──────── MATERIAL PROVIDED ────────

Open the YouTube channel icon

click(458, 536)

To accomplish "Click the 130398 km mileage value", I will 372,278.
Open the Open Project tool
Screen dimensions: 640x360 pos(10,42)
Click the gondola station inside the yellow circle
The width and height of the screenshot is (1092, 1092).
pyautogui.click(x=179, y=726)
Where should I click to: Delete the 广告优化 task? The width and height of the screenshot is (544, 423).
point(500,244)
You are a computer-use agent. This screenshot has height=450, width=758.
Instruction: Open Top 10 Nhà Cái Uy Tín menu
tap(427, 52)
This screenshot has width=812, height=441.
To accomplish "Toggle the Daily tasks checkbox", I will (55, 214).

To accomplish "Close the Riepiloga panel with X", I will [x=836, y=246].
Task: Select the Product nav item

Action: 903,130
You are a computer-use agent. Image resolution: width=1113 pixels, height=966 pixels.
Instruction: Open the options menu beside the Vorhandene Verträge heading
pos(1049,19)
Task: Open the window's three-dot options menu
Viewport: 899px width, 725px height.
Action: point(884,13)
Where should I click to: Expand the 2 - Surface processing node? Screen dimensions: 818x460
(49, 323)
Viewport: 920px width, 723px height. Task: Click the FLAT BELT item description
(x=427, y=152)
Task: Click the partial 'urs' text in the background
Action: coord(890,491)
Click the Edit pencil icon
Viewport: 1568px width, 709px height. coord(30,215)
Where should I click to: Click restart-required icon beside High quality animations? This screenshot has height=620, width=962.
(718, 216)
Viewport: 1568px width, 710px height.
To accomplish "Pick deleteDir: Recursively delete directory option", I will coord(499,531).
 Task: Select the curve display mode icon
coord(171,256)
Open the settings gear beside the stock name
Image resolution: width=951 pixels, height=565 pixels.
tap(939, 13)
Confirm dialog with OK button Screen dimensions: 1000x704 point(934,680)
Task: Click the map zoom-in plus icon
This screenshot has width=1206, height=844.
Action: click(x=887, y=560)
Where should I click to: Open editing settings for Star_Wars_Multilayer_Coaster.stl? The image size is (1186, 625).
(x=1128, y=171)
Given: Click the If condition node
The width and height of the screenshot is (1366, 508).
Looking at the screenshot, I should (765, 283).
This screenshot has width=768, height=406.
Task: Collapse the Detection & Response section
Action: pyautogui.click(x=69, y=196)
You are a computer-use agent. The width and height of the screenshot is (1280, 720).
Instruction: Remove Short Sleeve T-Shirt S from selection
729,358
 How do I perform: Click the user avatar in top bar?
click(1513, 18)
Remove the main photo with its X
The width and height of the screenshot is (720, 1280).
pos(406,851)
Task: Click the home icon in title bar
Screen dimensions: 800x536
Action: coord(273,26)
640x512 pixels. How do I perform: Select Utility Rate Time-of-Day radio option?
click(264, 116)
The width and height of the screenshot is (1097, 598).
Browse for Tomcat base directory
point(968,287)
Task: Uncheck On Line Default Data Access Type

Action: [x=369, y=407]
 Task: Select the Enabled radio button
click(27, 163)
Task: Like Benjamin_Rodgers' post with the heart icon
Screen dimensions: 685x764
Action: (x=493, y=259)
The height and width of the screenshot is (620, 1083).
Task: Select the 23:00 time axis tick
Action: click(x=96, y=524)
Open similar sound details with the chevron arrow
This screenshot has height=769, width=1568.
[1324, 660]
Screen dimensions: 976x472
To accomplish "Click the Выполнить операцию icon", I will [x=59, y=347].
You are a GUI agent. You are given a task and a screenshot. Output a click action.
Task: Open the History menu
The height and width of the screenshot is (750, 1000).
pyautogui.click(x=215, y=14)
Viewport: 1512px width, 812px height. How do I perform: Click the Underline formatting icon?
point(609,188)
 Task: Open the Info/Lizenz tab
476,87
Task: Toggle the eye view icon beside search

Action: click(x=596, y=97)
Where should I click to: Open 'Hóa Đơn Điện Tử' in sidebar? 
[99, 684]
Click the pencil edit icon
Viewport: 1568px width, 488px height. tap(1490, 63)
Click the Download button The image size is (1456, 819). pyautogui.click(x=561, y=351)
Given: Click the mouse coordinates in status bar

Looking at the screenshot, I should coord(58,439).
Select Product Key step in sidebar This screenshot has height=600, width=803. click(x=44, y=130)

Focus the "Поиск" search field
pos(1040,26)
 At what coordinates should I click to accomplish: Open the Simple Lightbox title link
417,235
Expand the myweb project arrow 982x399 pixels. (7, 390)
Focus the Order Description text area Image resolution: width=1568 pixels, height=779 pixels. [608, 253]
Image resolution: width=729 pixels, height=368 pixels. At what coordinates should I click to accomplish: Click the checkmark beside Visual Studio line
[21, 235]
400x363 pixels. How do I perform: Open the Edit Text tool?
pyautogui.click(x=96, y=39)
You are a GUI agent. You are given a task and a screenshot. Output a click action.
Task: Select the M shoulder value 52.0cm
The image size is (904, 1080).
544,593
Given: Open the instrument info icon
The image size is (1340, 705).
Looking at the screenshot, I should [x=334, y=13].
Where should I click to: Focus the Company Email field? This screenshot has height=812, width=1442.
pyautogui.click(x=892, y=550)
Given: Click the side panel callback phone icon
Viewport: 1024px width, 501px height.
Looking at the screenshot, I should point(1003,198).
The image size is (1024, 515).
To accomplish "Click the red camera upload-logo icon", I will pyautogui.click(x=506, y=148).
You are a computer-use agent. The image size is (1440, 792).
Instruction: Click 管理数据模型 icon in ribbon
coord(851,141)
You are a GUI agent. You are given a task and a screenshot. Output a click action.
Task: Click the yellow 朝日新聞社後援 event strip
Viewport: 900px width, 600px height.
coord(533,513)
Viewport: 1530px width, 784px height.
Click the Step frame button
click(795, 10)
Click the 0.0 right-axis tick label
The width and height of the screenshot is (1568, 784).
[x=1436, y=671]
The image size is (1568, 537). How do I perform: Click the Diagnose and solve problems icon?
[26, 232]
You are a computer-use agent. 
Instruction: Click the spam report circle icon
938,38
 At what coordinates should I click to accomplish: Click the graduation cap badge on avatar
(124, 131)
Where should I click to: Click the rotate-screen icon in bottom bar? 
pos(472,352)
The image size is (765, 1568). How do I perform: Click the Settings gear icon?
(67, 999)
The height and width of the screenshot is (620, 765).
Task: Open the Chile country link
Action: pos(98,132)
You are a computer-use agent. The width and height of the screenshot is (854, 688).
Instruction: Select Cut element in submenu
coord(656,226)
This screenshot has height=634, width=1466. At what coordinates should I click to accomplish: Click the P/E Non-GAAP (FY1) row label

────────

**ACTIVITY**.
Lines with the word "panel" in them: report all of these from the listing above.

**OUTPUT**.
To accomplish "Close the Riepiloga panel with X", I will [x=836, y=246].
Given: Click the side panel callback phone icon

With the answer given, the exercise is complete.